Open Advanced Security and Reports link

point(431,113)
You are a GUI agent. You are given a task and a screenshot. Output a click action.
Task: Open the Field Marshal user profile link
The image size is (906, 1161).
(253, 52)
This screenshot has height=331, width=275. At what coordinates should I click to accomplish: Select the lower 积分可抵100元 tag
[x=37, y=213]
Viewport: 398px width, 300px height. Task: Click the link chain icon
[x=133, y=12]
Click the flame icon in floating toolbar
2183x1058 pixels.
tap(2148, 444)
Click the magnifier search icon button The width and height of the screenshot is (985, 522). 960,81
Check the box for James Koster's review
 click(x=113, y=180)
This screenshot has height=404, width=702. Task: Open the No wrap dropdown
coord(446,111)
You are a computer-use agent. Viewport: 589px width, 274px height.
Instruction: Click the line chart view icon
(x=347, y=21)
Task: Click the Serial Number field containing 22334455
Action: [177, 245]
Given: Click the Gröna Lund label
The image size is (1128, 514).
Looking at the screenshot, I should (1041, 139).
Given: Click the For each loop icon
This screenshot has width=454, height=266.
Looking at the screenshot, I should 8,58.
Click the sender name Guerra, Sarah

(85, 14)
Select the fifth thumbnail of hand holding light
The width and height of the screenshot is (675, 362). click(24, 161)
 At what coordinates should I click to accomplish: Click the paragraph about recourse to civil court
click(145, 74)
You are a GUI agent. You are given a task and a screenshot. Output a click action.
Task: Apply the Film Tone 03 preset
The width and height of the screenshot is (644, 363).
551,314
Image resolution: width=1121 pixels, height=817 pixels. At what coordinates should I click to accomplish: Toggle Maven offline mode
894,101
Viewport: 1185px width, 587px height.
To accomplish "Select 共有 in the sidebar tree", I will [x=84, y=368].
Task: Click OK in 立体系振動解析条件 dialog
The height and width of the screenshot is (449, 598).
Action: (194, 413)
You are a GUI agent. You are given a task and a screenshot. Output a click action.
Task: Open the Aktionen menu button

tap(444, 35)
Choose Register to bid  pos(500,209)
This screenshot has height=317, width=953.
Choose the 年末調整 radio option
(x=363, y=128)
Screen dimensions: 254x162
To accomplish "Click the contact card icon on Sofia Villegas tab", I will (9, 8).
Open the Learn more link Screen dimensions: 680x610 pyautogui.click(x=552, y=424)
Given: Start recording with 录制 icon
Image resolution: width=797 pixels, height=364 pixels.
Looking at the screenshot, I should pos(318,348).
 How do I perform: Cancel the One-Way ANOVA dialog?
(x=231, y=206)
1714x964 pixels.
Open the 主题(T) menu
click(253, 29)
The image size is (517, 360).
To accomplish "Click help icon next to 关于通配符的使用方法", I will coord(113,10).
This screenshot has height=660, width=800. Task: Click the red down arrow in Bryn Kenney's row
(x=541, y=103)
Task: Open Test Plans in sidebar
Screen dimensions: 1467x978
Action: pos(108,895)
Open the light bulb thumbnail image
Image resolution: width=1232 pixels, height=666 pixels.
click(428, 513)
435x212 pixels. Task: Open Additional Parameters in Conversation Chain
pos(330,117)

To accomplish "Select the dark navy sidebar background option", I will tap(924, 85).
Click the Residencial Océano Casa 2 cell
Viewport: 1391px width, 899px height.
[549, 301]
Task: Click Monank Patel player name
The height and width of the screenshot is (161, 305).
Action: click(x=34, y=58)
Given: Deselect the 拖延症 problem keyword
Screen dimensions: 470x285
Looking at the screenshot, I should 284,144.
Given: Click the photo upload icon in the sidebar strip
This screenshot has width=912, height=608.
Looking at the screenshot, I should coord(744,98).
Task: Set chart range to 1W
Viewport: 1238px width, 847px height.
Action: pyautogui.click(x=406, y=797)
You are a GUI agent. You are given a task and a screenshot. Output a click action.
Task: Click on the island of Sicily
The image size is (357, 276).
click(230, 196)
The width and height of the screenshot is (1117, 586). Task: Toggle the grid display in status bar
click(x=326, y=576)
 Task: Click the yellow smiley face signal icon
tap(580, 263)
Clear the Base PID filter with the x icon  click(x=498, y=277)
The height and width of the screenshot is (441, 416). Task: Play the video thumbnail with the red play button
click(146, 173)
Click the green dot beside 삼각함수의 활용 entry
+-------+
▶ Given request: Reproduce every item above verbatim, preserving each line and its original order.

▶ Answer to the problem:
Open Advanced Security and Reports link

point(431,113)
You are a GUI agent. You are given a task and a screenshot. Output a click action.
Task: Open the Field Marshal user profile link
The image size is (906, 1161).
(253, 52)
This screenshot has height=331, width=275. At what coordinates should I click to accomplish: Select the lower 积分可抵100元 tag
[x=37, y=213]
Viewport: 398px width, 300px height. Task: Click the link chain icon
[x=133, y=12]
Click the flame icon in floating toolbar
2183x1058 pixels.
tap(2148, 444)
Click the magnifier search icon button The width and height of the screenshot is (985, 522). 960,81
Check the box for James Koster's review
 click(x=113, y=180)
This screenshot has height=404, width=702. Task: Open the No wrap dropdown
coord(446,111)
You are a computer-use agent. Viewport: 589px width, 274px height.
Instruction: Click the line chart view icon
(x=347, y=21)
Task: Click the Serial Number field containing 22334455
Action: [177, 245]
Given: Click the Gröna Lund label
The image size is (1128, 514).
Looking at the screenshot, I should (1041, 139).
Given: Click the For each loop icon
This screenshot has width=454, height=266.
Looking at the screenshot, I should 8,58.
Click the sender name Guerra, Sarah

(85, 14)
Select the fifth thumbnail of hand holding light
The width and height of the screenshot is (675, 362). click(24, 161)
 At what coordinates should I click to accomplish: Click the paragraph about recourse to civil court
click(145, 74)
You are a GUI agent. You are given a task and a screenshot. Output a click action.
Task: Apply the Film Tone 03 preset
The width and height of the screenshot is (644, 363).
551,314
Image resolution: width=1121 pixels, height=817 pixels. At what coordinates should I click to accomplish: Toggle Maven offline mode
894,101
Viewport: 1185px width, 587px height.
To accomplish "Select 共有 in the sidebar tree", I will [x=84, y=368].
Task: Click OK in 立体系振動解析条件 dialog
The height and width of the screenshot is (449, 598).
Action: (194, 413)
You are a GUI agent. You are given a task and a screenshot. Output a click action.
Task: Open the Aktionen menu button

tap(444, 35)
Choose Register to bid  pos(500,209)
This screenshot has height=317, width=953.
Choose the 年末調整 radio option
(x=363, y=128)
Screen dimensions: 254x162
To accomplish "Click the contact card icon on Sofia Villegas tab", I will (9, 8).
Open the Learn more link Screen dimensions: 680x610 pyautogui.click(x=552, y=424)
Given: Start recording with 录制 icon
Image resolution: width=797 pixels, height=364 pixels.
Looking at the screenshot, I should pos(318,348).
 How do I perform: Cancel the One-Way ANOVA dialog?
(x=231, y=206)
1714x964 pixels.
Open the 主题(T) menu
click(253, 29)
The image size is (517, 360).
To accomplish "Click help icon next to 关于通配符的使用方法", I will coord(113,10).
This screenshot has height=660, width=800. Task: Click the red down arrow in Bryn Kenney's row
(x=541, y=103)
Task: Open Test Plans in sidebar
Screen dimensions: 1467x978
Action: pos(108,895)
Open the light bulb thumbnail image
Image resolution: width=1232 pixels, height=666 pixels.
click(428, 513)
435x212 pixels. Task: Open Additional Parameters in Conversation Chain
pos(330,117)

To accomplish "Select the dark navy sidebar background option", I will tap(924, 85).
Click the Residencial Océano Casa 2 cell
Viewport: 1391px width, 899px height.
[549, 301]
Task: Click Monank Patel player name
The height and width of the screenshot is (161, 305).
Action: click(x=34, y=58)
Given: Deselect the 拖延症 problem keyword
Screen dimensions: 470x285
Looking at the screenshot, I should 284,144.
Given: Click the photo upload icon in the sidebar strip
This screenshot has width=912, height=608.
Looking at the screenshot, I should coord(744,98).
Task: Set chart range to 1W
Viewport: 1238px width, 847px height.
Action: pyautogui.click(x=406, y=797)
You are a GUI agent. You are given a task and a screenshot. Output a click action.
Task: Click on the island of Sicily
The image size is (357, 276).
click(230, 196)
The width and height of the screenshot is (1117, 586). Task: Toggle the grid display in status bar
click(x=326, y=576)
 Task: Click the yellow smiley face signal icon
tap(580, 263)
Clear the Base PID filter with the x icon  click(x=498, y=277)
The height and width of the screenshot is (441, 416). Task: Play the video thumbnail with the red play button
click(146, 173)
Click the green dot beside 삼각함수의 활용 entry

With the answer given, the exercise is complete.